PyGVAMP Development Plan¶

This document tracks the current development priorities and progress for cleaning up and completing the PyGVAMP codebase.

Overview¶

Goals: 1. Consolidate duplicate code 2. Complete missing features 3. Reduce technical debt 4. Improve maintainability

Phase 1: Critical Fixes (Blocking Issues)¶

These issues will cause import errors when loading the package.

1.1 Fix Broken Config Imports¶

Status: ✅ Complete

Problem: pygv/config/__init__.py imports classes that don't exist: - Lines 4: Imports MetaConfig, ML3Config (commented out in base_config.py) - Lines 6-7: Imports from presets/medium.py and presets/large.py (files don't exist)

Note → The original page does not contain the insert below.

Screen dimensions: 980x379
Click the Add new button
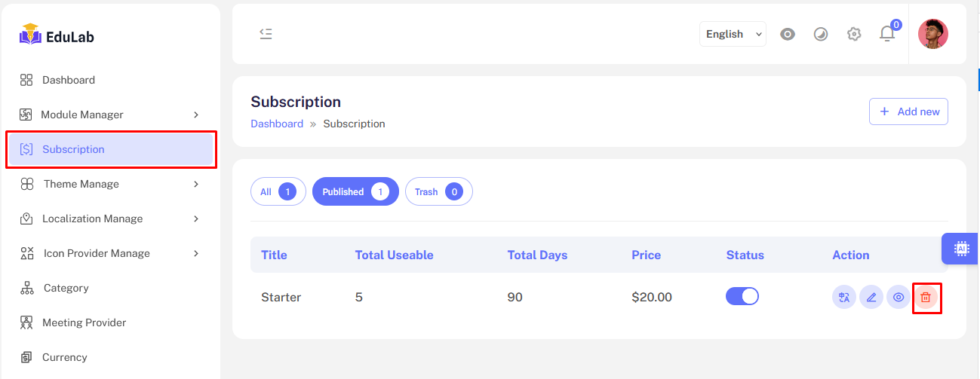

Solution: - [x] Uncomment MetaConfig and ML3Config in base_config.py - [x] Create presets/medium.py with MediumSchNetConfig and MediumMetaConfig - [x] Create presets/large.py with LargeSchNetConfig and LargeMetaConfig

1.2 Fix Hardcoded CUDA¶

Status: ✅ Complete

Problem: training.py:268 uses model.to('cuda') instead of device variable

Solution: - [x] Change model.to('cuda') to model.to(device) after device determination

Phase 2: Code Consolidation¶

2.1 Merge Duplicate Dataset Files¶

Status: ✅ Complete

Original files: - pygv/dataset/vampnet_dataset.py (base) → moved to legacy/ - pygv/dataset/vampnet_dataset_with_AA.py (amino acid variant) → moved to legacy/ - pygv/dataset/vampnet_dataset_new.py (unified version) → renamed to vampnet_dataset.py

Solution: - [x] Review vampnet_dataset_new.py and determine if it should be the canonical version - [x] Add use_amino_acid_encoding flag to main dataset - [x] Add get_AA_frames() method to main dataset - [x] Load topology lazily when AA encoding is used - [x] Move old dataset files to legacy/ folder - [x] Rename unified dataset to vampnet_dataset.py - [x] Update imports in area51/area52 test files

2.2 Remove Deleted Modules¶

Status: ✅ Complete

Files staged for deletion (already in git): - psevo/ directory (entire module) - viz/ directory (empty)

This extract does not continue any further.